If 50% of the delegates must be laypersons, why are there not more women? If the majority of delegates, are laypersons why is that directly contradicted by the following statement?

Either the majority are laypersons or the majority are based on positions. How can it be both?

Edit: I think my math was bad. Apparently 50% of 50% must be laypersons. That leaves 75% of the delegate pool dominated by males.


How delegates are chosen:

In some divisions, if you are pro-WO, you are chosen. There should be some democratic process of nomination and election, as the official church in some areas does not represent the membership.

Misleading. The General Conference is a support organization for the Union Conferences, just as the Union Conferences are support organizations for the Local Conferences, etc.

Also wrong. The GC does not get to define the Fundamental Beliefs. But I agree that the power grab that started with the enumeration is continuing.

Right, and that 25% is largely chosen by the group the other 75% represent.

Unity in diversity. Unity in purpose. Not uniformity in cultural issues. And certainly not preserving the status quo just because it is the status quo.


Perhaps I’m just a little OCD, but I noticed that 1% of the delegates are “ageless” :smile:. (I suspect the percentage figures are rounded to the nearest whole percent, and that is why the numbers add up to 99 and not 100).

On a slightly more serious note, it’s disturbing that 84% of delegates are over the age of 40, and 57% (or 58%) are over the age of 50. If that is actually representative of the church demographic, it doesn’t bode well for the future.


It may represent the age distribution in the US where the last numbers I saw show a median age for north America at 51 years. I have had a hard time confirming it, but I understand that in South America and Southern Africa the church is considarably younger.

GOAL A -> Please set down the part of the delegate discussion starting at "Either the majority" and ending at "dominated by males.", word for word.
The delegate discussion has no connection to the entries.

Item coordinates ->
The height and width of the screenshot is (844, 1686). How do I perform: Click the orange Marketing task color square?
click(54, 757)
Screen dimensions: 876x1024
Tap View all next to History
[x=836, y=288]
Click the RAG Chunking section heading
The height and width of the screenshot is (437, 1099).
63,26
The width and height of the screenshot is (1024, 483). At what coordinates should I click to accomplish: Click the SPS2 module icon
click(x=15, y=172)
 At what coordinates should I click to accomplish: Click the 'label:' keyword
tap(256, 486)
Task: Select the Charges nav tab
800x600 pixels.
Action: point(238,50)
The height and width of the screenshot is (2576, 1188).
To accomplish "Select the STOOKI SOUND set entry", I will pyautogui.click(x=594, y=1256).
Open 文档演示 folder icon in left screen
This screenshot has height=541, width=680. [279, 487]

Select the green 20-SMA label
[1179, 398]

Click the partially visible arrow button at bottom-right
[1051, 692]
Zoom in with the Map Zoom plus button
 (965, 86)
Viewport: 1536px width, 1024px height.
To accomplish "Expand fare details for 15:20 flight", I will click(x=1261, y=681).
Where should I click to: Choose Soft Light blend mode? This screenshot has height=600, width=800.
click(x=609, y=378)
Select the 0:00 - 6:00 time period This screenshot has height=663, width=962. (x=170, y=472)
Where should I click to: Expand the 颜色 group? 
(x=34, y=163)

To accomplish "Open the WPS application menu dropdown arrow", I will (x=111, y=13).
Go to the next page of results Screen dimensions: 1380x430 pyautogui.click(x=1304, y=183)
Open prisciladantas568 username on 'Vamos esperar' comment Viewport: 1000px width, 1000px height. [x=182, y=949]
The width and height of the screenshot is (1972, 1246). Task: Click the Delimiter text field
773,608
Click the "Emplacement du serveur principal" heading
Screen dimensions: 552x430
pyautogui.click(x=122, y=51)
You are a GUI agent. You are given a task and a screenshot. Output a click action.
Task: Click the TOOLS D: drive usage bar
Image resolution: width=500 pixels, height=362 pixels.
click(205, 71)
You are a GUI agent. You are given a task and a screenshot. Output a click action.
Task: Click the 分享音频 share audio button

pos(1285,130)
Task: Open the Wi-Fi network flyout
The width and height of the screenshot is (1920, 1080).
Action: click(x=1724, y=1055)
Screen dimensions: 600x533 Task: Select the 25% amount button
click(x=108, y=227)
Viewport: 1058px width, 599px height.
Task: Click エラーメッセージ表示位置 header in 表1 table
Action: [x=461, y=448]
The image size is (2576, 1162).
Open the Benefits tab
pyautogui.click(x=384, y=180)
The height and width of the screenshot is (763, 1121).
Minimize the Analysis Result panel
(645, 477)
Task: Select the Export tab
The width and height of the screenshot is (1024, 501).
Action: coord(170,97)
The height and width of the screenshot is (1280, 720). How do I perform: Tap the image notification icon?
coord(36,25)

GOAL B -> In the entries, starting at the first line and ending at the line that contains "[1051, 692]", replace "orange" with "purple". Return only those lines, with nothing else changed.

ANSWER A ->
Either the majority are laypersons or the majority are based on positions. How can it be both?

Edit: I think my math was bad. Apparently 50% of 50% must be laypersons. That leaves 75% of the delegate pool dominated by males.

ANSWER B ->
The height and width of the screenshot is (844, 1686). How do I perform: Click the purple Marketing task color square?
click(54, 757)
Screen dimensions: 876x1024
Tap View all next to History
[x=836, y=288]
Click the RAG Chunking section heading
The height and width of the screenshot is (437, 1099).
63,26
The width and height of the screenshot is (1024, 483). At what coordinates should I click to accomplish: Click the SPS2 module icon
click(x=15, y=172)
 At what coordinates should I click to accomplish: Click the 'label:' keyword
tap(256, 486)
Task: Select the Charges nav tab
800x600 pixels.
Action: point(238,50)
The height and width of the screenshot is (2576, 1188).
To accomplish "Select the STOOKI SOUND set entry", I will pyautogui.click(x=594, y=1256).
Open 文档演示 folder icon in left screen
This screenshot has height=541, width=680. [279, 487]

Select the green 20-SMA label
[1179, 398]

Click the partially visible arrow button at bottom-right
[1051, 692]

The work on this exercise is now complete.